──────── THE INPUT

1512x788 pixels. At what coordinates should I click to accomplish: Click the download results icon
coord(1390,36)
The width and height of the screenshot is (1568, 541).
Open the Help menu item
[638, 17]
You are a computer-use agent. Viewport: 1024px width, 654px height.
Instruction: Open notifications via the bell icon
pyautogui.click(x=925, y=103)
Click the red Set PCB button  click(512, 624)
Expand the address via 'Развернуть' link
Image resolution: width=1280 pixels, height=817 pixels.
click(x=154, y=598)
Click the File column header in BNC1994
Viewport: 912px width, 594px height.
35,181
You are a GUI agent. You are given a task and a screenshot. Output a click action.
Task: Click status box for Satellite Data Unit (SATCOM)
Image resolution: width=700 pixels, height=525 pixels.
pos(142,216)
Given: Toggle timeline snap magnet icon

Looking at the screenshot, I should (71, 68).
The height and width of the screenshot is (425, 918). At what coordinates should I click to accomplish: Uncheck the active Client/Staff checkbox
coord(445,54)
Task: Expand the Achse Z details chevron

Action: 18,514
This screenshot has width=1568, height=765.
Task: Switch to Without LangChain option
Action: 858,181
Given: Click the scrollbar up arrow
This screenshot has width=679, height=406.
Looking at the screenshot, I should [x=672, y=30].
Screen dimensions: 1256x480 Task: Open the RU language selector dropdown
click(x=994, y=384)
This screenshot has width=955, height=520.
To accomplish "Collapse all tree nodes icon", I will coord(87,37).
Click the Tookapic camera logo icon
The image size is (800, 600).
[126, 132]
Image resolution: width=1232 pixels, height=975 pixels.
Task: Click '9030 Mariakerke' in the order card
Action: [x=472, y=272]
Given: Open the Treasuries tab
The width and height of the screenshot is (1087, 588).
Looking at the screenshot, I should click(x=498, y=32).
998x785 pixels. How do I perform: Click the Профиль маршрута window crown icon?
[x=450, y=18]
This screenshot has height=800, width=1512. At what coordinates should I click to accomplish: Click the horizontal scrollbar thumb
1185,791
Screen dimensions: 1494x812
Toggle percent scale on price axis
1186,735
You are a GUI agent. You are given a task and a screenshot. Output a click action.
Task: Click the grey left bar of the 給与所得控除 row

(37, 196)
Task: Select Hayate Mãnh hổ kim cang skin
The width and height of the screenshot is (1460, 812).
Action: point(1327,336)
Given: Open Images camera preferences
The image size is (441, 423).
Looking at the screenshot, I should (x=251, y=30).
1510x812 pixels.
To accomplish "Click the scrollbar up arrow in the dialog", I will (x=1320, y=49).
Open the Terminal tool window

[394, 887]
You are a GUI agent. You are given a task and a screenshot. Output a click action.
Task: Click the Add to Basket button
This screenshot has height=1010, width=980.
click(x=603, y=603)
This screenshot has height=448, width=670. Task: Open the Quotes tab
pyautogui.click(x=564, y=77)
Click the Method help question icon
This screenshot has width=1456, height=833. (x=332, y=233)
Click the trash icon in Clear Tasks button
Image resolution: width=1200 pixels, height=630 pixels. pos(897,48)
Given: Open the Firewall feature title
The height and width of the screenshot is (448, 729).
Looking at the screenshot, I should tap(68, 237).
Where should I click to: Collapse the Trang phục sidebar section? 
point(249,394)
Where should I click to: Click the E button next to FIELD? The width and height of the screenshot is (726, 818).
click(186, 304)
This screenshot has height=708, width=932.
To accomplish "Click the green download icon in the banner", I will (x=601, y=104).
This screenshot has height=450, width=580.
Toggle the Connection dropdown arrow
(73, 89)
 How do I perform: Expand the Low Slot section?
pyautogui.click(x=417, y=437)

────────────────

REQUIRED ACTION:
Reproduce every line above, keeping each word exactly as it appears.

SOLUTION:
1512x788 pixels. At what coordinates should I click to accomplish: Click the download results icon
coord(1390,36)
The width and height of the screenshot is (1568, 541).
Open the Help menu item
[638, 17]
You are a computer-use agent. Viewport: 1024px width, 654px height.
Instruction: Open notifications via the bell icon
pyautogui.click(x=925, y=103)
Click the red Set PCB button  click(512, 624)
Expand the address via 'Развернуть' link
Image resolution: width=1280 pixels, height=817 pixels.
click(x=154, y=598)
Click the File column header in BNC1994
Viewport: 912px width, 594px height.
35,181
You are a GUI agent. You are given a task and a screenshot. Output a click action.
Task: Click status box for Satellite Data Unit (SATCOM)
Image resolution: width=700 pixels, height=525 pixels.
pos(142,216)
Given: Toggle timeline snap magnet icon

Looking at the screenshot, I should (71, 68).
The height and width of the screenshot is (425, 918). At what coordinates should I click to accomplish: Uncheck the active Client/Staff checkbox
coord(445,54)
Task: Expand the Achse Z details chevron

Action: 18,514
This screenshot has width=1568, height=765.
Task: Switch to Without LangChain option
Action: 858,181
Given: Click the scrollbar up arrow
This screenshot has width=679, height=406.
Looking at the screenshot, I should [x=672, y=30].
Screen dimensions: 1256x480 Task: Open the RU language selector dropdown
click(x=994, y=384)
This screenshot has width=955, height=520.
To accomplish "Collapse all tree nodes icon", I will coord(87,37).
Click the Tookapic camera logo icon
The image size is (800, 600).
[126, 132]
Image resolution: width=1232 pixels, height=975 pixels.
Task: Click '9030 Mariakerke' in the order card
Action: [x=472, y=272]
Given: Open the Treasuries tab
The width and height of the screenshot is (1087, 588).
Looking at the screenshot, I should click(x=498, y=32).
998x785 pixels. How do I perform: Click the Профиль маршрута window crown icon?
[x=450, y=18]
This screenshot has height=800, width=1512. At what coordinates should I click to accomplish: Click the horizontal scrollbar thumb
1185,791
Screen dimensions: 1494x812
Toggle percent scale on price axis
1186,735
You are a GUI agent. You are given a task and a screenshot. Output a click action.
Task: Click the grey left bar of the 給与所得控除 row

(37, 196)
Task: Select Hayate Mãnh hổ kim cang skin
The width and height of the screenshot is (1460, 812).
Action: point(1327,336)
Given: Open Images camera preferences
The image size is (441, 423).
Looking at the screenshot, I should (x=251, y=30).
1510x812 pixels.
To accomplish "Click the scrollbar up arrow in the dialog", I will (x=1320, y=49).
Open the Terminal tool window

[394, 887]
You are a GUI agent. You are given a task and a screenshot. Output a click action.
Task: Click the Add to Basket button
This screenshot has height=1010, width=980.
click(x=603, y=603)
This screenshot has height=448, width=670. Task: Open the Quotes tab
pyautogui.click(x=564, y=77)
Click the Method help question icon
This screenshot has width=1456, height=833. (x=332, y=233)
Click the trash icon in Clear Tasks button
Image resolution: width=1200 pixels, height=630 pixels. pos(897,48)
Given: Open the Firewall feature title
The height and width of the screenshot is (448, 729).
Looking at the screenshot, I should tap(68, 237).
Where should I click to: Collapse the Trang phục sidebar section? 
point(249,394)
Where should I click to: Click the E button next to FIELD? The width and height of the screenshot is (726, 818).
click(186, 304)
This screenshot has height=708, width=932.
To accomplish "Click the green download icon in the banner", I will (x=601, y=104).
This screenshot has height=450, width=580.
Toggle the Connection dropdown arrow
(73, 89)
 How do I perform: Expand the Low Slot section?
pyautogui.click(x=417, y=437)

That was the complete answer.